Plant Immune Systems

Omni Magazine, Jan. 1985
PLANT VACCINES
Bill Lawren
When the human body is attacked by an invading organism—a virus or bacterium—its immune system organizes itself to repel the attacker. Now a new piece of research from the University of California at Davis indicates that plants may respond in a similar way to invasion by pests.
     Davis entomologists Richard Karban and James Carey placed 16 female spider mites on several cotton seedlings, leaving another group of seedlings mite-free. After five days the mites were killed with a Kelthane pesticide. Twelve days later a new batch of mites was introduced to the plants. After two more weeks the populations were counted. According to Karban and Carey, "fewer mites were found on plants that had been previously exposed than on unexposed controls."
     Karban thinks the presence of pests might generate what he calls a 'wounding response' in plants. This response in turn triggers the production of an unknown substance that, he says, 'has the effect of inhibiting the subsequent population growth' of the pest. If this is true, Karban and Carey speculate that 'it may be possible to inoculate a plant' against both pests and diseases.
     Karban cautions that it will be some time before viable plant vaccines are available to farmers. First the experiments have to be duplicated under field conditions. Then, he says, 'I've got to come up with some easier way to inoculate the plants. can't expect cotton farmers to put mites on their plants and remove them every five days'.

Oecologia, 113(1): 74-81 (Dec 1997)
Specificity of induced resistance in the tomato, Lycopersicon esculentum
Michael J. Stout, Kathi V. Workman, Richard M. Bostock and Sean S. Duffey
Specificity in the induced responses of tomato foliage to arthropod herbivores was investigated. We distinguished between two aspects of specificity: specificity of effect (the range of organisms affected by a given induced response), and specificity of elicitation (ability of the plant to generate distinct chemical responses to different damage types). Specificity of effect was investigated by examining the effect of restricted feeding by Helicoverpa zea on the resistance of tomato plants to an aphid species (Macrosiphum euphorbiae), a mite species (Tetranychus urticae), a noctuid species (Spodoptera exigua), and to a phytopathogen, Pseudomonas syringae pv. tomato. Prior H. zea feeding was found to increase the resistance of tomato plants to all four organisms. Specificity in elicitation was investigated by examining the effect of aphid feeding on the activities of four defense-related proteins and on the suitability of foliage for S. exigua. Aphid feeding was found to induce peroxidase and lipoxygenase activities but not polyphenol oxidase and proteinase inhibitor activities; this response is distinct from the response to H. zea feeding, which induces polyphenol oxidase and proteinase inhibitors but not peroxidase. Leaflets which had been fed upon by aphids were better sources of food for S. exigua than were leaflets which had not been fed upon by aphids. Studies of both these aspects of specificity are needed to understand the way in which plants coordinate and integrate induced responses against insects with other physiological processes.

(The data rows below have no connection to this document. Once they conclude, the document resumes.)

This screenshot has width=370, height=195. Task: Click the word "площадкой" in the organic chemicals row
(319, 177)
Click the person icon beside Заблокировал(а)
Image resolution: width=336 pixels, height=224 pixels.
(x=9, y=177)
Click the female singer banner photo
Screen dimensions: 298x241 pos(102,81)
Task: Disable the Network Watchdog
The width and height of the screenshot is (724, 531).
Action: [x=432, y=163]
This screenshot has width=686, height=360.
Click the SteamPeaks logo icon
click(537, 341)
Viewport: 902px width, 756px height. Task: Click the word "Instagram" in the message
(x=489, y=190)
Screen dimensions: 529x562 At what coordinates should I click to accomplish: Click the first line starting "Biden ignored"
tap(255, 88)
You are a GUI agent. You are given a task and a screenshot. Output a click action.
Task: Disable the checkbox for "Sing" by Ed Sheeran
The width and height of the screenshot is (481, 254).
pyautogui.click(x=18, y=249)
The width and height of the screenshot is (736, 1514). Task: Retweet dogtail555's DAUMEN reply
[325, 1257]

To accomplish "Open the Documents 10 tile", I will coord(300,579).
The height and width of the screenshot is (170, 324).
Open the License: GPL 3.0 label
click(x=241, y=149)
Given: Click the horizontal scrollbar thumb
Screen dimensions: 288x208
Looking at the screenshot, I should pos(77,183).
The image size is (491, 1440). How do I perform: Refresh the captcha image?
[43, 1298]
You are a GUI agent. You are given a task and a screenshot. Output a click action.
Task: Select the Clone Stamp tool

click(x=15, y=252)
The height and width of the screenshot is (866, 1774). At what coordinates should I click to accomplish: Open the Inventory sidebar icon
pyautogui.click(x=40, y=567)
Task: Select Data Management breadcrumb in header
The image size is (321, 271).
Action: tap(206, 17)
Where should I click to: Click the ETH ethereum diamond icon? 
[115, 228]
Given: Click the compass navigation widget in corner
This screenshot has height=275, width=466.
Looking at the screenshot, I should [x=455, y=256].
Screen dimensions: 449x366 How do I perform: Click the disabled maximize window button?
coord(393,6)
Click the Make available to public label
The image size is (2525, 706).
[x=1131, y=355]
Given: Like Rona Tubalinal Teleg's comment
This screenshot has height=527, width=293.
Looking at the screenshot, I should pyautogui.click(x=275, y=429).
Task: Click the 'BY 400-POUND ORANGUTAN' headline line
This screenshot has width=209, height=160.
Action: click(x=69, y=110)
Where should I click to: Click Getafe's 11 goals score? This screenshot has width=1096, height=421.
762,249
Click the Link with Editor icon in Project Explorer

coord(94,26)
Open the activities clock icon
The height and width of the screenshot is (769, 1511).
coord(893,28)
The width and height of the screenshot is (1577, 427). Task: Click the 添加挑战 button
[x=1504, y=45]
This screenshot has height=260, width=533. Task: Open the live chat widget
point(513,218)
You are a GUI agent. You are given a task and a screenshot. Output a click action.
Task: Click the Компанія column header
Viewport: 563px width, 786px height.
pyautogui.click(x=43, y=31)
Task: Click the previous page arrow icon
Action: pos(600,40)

Pesticide Science 55(2): 193-196. Mar. 26, 1999
Plant immunisation: from myth to SAR
The idea that plants might be able to develop a form of acquired immunity to infection following exposure to a pathogen has been current ever since discovery of the animal immune system in the later years of the nineteenth century. Early attempts to demonstrate a comparable system in plants focused on the detection of precipitating antibodies and hence were doomed to failure. Nevertheless, largely anecdotal evidence for plant immunisation continued to accumulate, culminating in the discovery of phytoalexins in the 1940s. Convincing evidence for systemic changes in plant resistance following an inducer inoculation was not available until 20 years later, when pioneering work on tobacco infected with blue mould (Peronospora tabacina) or tobacco mosaic virus (TMV) showed that tissues remote from the inoculation site were altered in disease reaction type. Increased resistance was expressed as a reduction in lesion numbers and size, and a reduced rate of pathogen reproduction. Systemic acquired resistance (SAR) has now been demonstrated in at least 20 plant species in at least six plant families, although detailed genetic or molecular analysis has mainly been confined to a few models, such as tobacco, cucumber and Arabidopsis. SAR is associated with the coordinate induction of genes encoding defence proteins which can be used as molecular markers of the response. The availability of Arabidopsis mutants altered in the induction and expression of SAR is now providing new insights into the signal transduction pathway(s) involved, and will enable comparison with the molecular mechanisms operating in other plant taxa. Important unresolved questions concern the nature of the translocated signal, the mechanism of defence priming, efficacy of the response against different pathogens, and practical exploitation of SAR in crop protection. The first generation of chemical plant defence activators is now commercially available and optimal use of these SAR inducers in integrated disease control requires further evaluation. The prospects for engineering transgenic crops altered in the regulation or expression of SAR is also a subject for further investigation.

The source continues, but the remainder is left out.